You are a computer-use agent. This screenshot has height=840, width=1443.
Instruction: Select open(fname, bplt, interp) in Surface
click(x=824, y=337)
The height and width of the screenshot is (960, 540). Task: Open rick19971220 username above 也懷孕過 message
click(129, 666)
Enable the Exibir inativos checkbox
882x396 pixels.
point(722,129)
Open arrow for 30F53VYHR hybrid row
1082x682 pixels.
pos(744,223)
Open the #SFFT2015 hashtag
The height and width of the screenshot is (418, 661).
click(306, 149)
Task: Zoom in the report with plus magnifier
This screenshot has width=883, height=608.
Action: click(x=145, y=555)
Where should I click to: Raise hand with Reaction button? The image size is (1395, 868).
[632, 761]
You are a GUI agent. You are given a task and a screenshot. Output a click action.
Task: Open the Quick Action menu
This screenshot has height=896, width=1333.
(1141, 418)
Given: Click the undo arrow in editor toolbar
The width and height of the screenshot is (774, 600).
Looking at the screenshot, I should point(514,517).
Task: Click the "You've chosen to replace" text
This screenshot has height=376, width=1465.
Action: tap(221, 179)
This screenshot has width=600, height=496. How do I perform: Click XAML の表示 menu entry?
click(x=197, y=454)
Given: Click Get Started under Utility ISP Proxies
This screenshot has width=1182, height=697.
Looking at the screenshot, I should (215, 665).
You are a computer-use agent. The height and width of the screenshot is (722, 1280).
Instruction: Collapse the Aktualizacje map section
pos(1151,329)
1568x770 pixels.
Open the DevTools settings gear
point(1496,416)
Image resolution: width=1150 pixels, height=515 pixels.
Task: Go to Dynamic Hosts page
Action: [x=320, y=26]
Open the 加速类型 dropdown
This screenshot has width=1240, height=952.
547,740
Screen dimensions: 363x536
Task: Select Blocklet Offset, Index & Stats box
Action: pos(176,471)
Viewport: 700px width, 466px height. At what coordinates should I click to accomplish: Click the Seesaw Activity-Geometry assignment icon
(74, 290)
━━━━━━━━━━
- _THE PROBLEM_
Render all of the material above as a numbered list, leaving out any blank lines.

- _RESULT OF THE TASK_
1. You are a computer-use agent. This screenshot has height=840, width=1443.
2. Instruction: Select open(fname, bplt, interp) in Surface
3. click(x=824, y=337)
4. The height and width of the screenshot is (960, 540). Task: Open rick19971220 username above 也懷孕過 message
5. click(129, 666)
6. Enable the Exibir inativos checkbox
7. 882x396 pixels.
8. point(722,129)
9. Open arrow for 30F53VYHR hybrid row
10. 1082x682 pixels.
11. pos(744,223)
12. Open the #SFFT2015 hashtag
13. The height and width of the screenshot is (418, 661).
14. click(306, 149)
15. Task: Zoom in the report with plus magnifier
16. This screenshot has width=883, height=608.
17. Action: click(x=145, y=555)
18. Where should I click to: Raise hand with Reaction button? The image size is (1395, 868).
19. [632, 761]
20. You are a GUI agent. You are given a task and a screenshot. Output a click action.
21. Task: Open the Quick Action menu
22. This screenshot has height=896, width=1333.
23. (1141, 418)
24. Given: Click the undo arrow in editor toolbar
25. The width and height of the screenshot is (774, 600).
26. Looking at the screenshot, I should point(514,517).
27. Task: Click the "You've chosen to replace" text
28. This screenshot has height=376, width=1465.
29. Action: tap(221, 179)
30. This screenshot has width=600, height=496. How do I perform: Click XAML の表示 menu entry?
31. click(x=197, y=454)
32. Given: Click Get Started under Utility ISP Proxies
33. This screenshot has width=1182, height=697.
34. Looking at the screenshot, I should (215, 665).
35. You are a computer-use agent. The height and width of the screenshot is (722, 1280).
36. Instruction: Collapse the Aktualizacje map section
37. pos(1151,329)
38. 1568x770 pixels.
39. Open the DevTools settings gear
40. point(1496,416)
41. Image resolution: width=1150 pixels, height=515 pixels.
42. Task: Go to Dynamic Hosts page
43. Action: [x=320, y=26]
44. Open the 加速类型 dropdown
45. This screenshot has width=1240, height=952.
46. 547,740
47. Screen dimensions: 363x536
48. Task: Select Blocklet Offset, Index & Stats box
49. Action: pos(176,471)
50. Viewport: 700px width, 466px height. At what coordinates should I click to accomplish: Click the Seesaw Activity-Geometry assignment icon
51. (74, 290)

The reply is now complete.